‘Charm Offensive’ by William Thacker

Charm-Offensive

Fiction – Kindle edition; Legend Press; 256 pages; 2014. Review copy courtesy of the publisher.

William Thacker’s debut novel, Charm Offensive, is about a fallen left-wing British politician trying to redeem himself after several years in the wilderness. It is set in London in the months prior to the invasion of Iraq in 2003.

When the book opens we meet Joe Street, a retired Labour Party MP, whose name has been dragged through the papers once again. The media had previously ruined his career when his affair with Margaret Eccles, a Conservative Party politician — the Shadow Home Secretary at the time — was publicised in 1999. He was forced to resign as education secretary, and now, several years later, the papers are claiming that he has disowned their “love child” — a disabled girl called Helen.

Joe denies any knowledge of the girl and has called in his spin doctor, Barry, to make the story go away.

Black comedy

Charm Offensive is part comedy, part morality tale. It features some humorous set pieces — particularly between the conniving Barry and the hapless Joe as they plan how to clear his name — but the story is largely a poignant one as Joe grapples with a series of different personal issues, including re-establishing contact with his estranged adult daughter, Rosalind, an artist in the throes of breaking up with her husband.

When Joe hits upon the idea of transforming Rosalind’s home into a guest house, a kind of commune and artists’ co-operative, where the homeless can work and find shelter and paying guests can come to stay, he realises this might be the very thing that proves he still has a shred of respectability — he had, after all, built his political reputation on helping the less fortunate.

And he knows just the person to help with the task: a young chap called George, who has recently set up a homeless shelter in Hammersmith, funded by his father, which has received a lot of positive press.

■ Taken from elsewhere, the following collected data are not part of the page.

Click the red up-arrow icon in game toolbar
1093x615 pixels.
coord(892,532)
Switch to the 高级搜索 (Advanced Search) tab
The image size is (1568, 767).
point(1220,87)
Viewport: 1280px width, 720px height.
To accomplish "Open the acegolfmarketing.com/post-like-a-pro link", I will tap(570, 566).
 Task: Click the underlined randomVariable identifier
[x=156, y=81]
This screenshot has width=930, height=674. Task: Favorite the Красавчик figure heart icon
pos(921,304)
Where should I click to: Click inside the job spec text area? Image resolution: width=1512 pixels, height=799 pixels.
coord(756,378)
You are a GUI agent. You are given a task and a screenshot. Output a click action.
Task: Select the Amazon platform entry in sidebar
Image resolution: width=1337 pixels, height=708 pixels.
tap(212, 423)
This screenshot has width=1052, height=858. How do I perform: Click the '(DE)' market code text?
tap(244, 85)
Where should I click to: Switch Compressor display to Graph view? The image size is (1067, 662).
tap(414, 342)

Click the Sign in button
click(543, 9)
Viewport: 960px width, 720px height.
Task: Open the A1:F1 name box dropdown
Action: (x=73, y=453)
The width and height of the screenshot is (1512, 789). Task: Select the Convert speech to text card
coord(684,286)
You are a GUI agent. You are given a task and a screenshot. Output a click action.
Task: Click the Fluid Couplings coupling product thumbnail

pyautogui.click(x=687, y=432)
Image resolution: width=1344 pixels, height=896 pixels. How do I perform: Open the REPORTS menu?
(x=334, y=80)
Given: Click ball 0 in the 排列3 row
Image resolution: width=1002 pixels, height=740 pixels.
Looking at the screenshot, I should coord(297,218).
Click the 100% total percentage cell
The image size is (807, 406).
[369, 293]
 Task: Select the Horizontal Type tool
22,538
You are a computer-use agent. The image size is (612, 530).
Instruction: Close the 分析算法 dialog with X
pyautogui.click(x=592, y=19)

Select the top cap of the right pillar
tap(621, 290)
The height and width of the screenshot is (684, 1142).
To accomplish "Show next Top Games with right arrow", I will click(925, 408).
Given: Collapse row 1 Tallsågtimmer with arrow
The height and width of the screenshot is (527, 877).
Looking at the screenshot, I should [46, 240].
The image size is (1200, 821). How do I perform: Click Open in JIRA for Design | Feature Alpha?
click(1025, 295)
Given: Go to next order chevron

‘What would you call it?’ [asks Rosalind].
‘Bevan House.’
‘Why?’
‘After Nye Bevan.’
‘Who?’
‘He founded the National Health Service.’
‘Bevan Breakfast,’ Rosalind says.

Rebuilding his reputation

In terms of plot, there’s not much more to the story than following the ups and downs of setting up the commune and seeing whether it will, in fact, help Joe reinvent himself in the eyes of the public — and the press.

The strength of the novel, which is written in beautifully restrained pared back prose, is the characterisation. Joe is not your average politician — he’s clearly flawed, heartbroken (he hasn’t seen his wife, Muriel, in months and she refuses to speak to him on the phone) and a bit lost. I also suspect he’s clinically depressed — he locks himself away in his bedroom at the top of the house, goes days without bathing, sleeps an inordinate amount of time away — and clearly in need of some moral support that goes beyond just keeping his name out of the papers.

Occasionally, the pace is a bit slow — I found some of the bits about Bevan Breakfast a little overworked — and some of the journalistic details off-key (a journalist would never reveal his or her source, for instance), but on the whole Charm Offensive is a thoughtful, sincere and witty tale about one man’s quest for redemption.